Text
────────────────────

The Army shouldn’t even worry itself with justifying its funding. As with anything involving dollar amounts in the billions, there’s a side industry devoted to maintaining these government income streams for the corporations that profit from our addiction to defense spending. The aerospace and defense lobbies spend a fortune arguing that America must always spend 10 times whatever any other nation spends on future weapons and missile defense systems that don’t work and things like that.
These industries have powerful allies, too. (I mean besides almost every single member of Congress.) Here’s the Washington Post’s Robert Samuelson, the conservative business columnist who regularly inveighs against wasteful government spending:
People who see military cuts as an easy way to reduce budget deficits forget that this has already occurred. From the late 1980s to 2010, the number of America’s armed forces dropped from 2.1 million men and women to about 1.4 million. The downsizing — the “peace dividend” from the end of the Cold War — was not undone by the wars in Iraq and Afghanistan. In 1990, the Army had 172 combat battalions, the Navy 546 ships and the Air Force 4,355 fighters; today, those numbers are 100 battalions, 288 ships and 1,990 fighters.This is a distortion so naked and unconvincing that I’m surprised an editor didn’t cut it to save Samuelson some embarrassment. He’s comparing numbers for everything besides … the money we actually spend on defense, which is ostensbily the topic of the column. (And when inflation-adjusted defense spending actually held steady, instead of rising, during the 1990s … the deficit improved. So it seems like maybe it is an easy way to reduce budget deficits?)

────────────────────

Task 1
From the defense-spending text, list every count the quoted passage gives for 1990, each with the service branch it belongs to.
Task 2
Write out the defense-spending text between "The Army shouldn’t" and "things like that.", inclusive.
Task 3
Write what comes next in the defense-spending text, picking up after its final sentence.

────────────────────

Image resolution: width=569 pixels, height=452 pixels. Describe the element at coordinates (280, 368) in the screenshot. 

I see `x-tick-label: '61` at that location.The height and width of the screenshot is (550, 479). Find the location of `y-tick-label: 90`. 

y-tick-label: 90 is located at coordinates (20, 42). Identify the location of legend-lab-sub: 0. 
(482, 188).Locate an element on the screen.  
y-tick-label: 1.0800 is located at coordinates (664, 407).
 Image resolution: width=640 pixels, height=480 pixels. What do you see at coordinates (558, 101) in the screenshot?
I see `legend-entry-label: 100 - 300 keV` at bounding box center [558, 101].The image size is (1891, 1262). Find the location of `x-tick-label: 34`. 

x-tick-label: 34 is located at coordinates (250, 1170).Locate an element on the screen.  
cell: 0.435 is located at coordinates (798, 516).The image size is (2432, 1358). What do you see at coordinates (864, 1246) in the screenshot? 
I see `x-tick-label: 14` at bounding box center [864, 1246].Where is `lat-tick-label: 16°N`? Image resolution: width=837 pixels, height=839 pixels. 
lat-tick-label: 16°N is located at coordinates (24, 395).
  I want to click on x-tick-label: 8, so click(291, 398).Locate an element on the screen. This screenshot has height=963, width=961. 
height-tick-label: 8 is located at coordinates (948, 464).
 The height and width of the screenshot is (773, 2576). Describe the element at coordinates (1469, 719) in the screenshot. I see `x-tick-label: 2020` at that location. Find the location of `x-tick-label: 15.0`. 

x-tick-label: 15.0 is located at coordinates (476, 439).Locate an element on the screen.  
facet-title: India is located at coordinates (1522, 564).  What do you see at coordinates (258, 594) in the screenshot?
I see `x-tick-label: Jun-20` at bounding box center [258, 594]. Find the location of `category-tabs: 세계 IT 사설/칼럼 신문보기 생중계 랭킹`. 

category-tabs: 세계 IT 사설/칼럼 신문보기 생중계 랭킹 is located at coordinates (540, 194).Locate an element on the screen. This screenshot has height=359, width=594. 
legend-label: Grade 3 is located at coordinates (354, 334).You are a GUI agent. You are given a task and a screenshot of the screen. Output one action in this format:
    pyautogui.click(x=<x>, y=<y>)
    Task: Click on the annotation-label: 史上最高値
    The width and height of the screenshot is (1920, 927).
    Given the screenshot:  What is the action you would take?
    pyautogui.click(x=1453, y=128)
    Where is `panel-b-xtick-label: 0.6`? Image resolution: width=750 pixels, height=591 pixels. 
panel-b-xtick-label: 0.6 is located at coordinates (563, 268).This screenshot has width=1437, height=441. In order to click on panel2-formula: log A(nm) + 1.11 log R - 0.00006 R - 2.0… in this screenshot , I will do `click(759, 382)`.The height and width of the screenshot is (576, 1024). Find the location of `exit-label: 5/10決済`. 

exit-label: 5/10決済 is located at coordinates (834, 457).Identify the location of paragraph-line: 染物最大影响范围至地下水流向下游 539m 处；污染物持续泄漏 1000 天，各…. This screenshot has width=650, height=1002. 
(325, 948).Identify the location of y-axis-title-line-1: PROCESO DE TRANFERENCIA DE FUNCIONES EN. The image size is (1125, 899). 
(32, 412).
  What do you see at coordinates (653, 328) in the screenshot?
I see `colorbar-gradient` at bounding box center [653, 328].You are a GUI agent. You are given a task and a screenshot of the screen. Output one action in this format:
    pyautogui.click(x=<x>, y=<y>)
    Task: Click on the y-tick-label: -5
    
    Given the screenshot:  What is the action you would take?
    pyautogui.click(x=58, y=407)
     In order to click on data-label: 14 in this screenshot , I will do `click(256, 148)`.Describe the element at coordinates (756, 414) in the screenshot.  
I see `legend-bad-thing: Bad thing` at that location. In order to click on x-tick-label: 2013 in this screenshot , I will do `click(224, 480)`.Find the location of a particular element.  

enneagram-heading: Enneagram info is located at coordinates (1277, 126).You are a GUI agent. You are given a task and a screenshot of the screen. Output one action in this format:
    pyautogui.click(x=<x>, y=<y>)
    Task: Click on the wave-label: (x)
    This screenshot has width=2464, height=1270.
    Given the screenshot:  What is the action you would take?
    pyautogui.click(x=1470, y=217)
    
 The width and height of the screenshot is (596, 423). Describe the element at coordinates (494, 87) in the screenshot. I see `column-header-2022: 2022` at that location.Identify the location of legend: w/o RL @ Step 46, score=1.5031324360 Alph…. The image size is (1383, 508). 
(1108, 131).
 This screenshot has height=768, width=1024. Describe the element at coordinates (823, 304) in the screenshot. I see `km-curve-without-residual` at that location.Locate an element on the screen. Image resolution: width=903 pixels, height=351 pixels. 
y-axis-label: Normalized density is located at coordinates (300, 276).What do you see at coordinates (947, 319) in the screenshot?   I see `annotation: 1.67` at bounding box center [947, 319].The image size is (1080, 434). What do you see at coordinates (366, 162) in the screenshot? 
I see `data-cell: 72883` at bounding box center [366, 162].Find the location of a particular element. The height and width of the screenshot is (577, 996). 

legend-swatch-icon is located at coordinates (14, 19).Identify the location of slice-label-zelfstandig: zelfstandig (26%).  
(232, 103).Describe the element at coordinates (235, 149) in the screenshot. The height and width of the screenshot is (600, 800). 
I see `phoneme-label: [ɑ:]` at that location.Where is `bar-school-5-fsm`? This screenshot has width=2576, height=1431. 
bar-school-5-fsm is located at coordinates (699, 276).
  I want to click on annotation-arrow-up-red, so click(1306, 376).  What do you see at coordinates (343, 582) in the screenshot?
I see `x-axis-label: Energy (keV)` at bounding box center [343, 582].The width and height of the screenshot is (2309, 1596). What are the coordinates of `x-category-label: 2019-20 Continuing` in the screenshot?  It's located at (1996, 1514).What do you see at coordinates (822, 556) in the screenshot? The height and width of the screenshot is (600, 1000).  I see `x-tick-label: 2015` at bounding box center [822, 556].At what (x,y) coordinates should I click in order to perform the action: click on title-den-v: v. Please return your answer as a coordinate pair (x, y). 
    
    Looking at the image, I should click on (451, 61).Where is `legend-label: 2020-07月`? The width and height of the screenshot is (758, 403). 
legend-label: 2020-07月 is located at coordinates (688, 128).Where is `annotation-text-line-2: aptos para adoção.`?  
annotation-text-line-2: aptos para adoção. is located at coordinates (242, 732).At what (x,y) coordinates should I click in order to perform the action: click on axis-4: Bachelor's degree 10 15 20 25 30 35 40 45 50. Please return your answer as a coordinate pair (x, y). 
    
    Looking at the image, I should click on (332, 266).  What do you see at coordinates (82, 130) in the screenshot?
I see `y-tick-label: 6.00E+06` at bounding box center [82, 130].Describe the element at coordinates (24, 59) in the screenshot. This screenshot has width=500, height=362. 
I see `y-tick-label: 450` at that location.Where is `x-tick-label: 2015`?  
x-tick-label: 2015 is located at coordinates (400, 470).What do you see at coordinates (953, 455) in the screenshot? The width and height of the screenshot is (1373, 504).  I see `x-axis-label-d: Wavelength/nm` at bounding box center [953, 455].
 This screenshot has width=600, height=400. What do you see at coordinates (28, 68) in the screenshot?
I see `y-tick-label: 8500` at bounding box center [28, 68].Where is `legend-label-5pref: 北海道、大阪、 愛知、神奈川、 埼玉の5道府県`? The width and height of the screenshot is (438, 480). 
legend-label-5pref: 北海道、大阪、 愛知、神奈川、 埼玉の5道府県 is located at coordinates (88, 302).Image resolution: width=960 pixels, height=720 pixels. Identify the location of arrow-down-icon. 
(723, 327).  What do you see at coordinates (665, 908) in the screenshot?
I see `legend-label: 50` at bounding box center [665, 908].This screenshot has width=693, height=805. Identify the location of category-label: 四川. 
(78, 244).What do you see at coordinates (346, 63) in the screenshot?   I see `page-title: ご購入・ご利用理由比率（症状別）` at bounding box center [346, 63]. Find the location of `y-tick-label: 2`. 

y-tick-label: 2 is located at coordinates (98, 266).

────────────────────

Task result 1
Army: 172 combat battalions
Navy: 546 ships
Air Force: 4,355 fighters

Task result 2
The Army shouldn’t even worry itself with justifying its funding. As with anything involving dollar amounts in the billions, there’s a side industry devoted to maintaining these government income streams for the corporations that profit from our addiction to defense spending. The aerospace and defense lobbies spend a fortune arguing that America must always spend 10 times whatever any other nation spends on future weapons and missile defense systems that don’t work and things like that.

Task result 3
Here’s Samuelson two weeks ago, demanding that Presidents Bush and Clinton tour the nation apologizing for “not tackling Social Security and Medicare when they had the chance.” (Social Security, by the way, is running a surplus and will continue to run a surplus minus any intervention for years.) But this is to be expected: Samuelson cares about maintaining a low-tax/huge-military state, not about something abstract like “the deficit.” He demands that the U.S. spend less on healthcare for seniors and poor people so that we can continue to afford preparedness for hypothetical air wars with China.
There’s no cut, no matter how sensible-sounding, that the defense-worshippers will agree to. The Weekly Standard says America must maintain its Cold War-era nuclear weapons system “triad” of intercontinental ballistic missiles, ballistic missile submarines, and heavy bombers, because … well, some unnamed future enemy might figure out how to shoot down cruise missiles and track submarines, and then we wouldn’t be able to nuke them to death after they nuke us.
But in Congress, as Matt Yglesias recently noted, the primary argument against defense cuts is, of course, jobs. Because the American people would like jobs!
It’s true that defense spending leads to side benefits for consumers and other industries, but direct investment in research in those other sectors would be just as helpful. Defense spending “creates” jobs, too. As Paul Krugman says, that’s because government spending creates jobs, making every Republican who uses that argument a secret Keynesian.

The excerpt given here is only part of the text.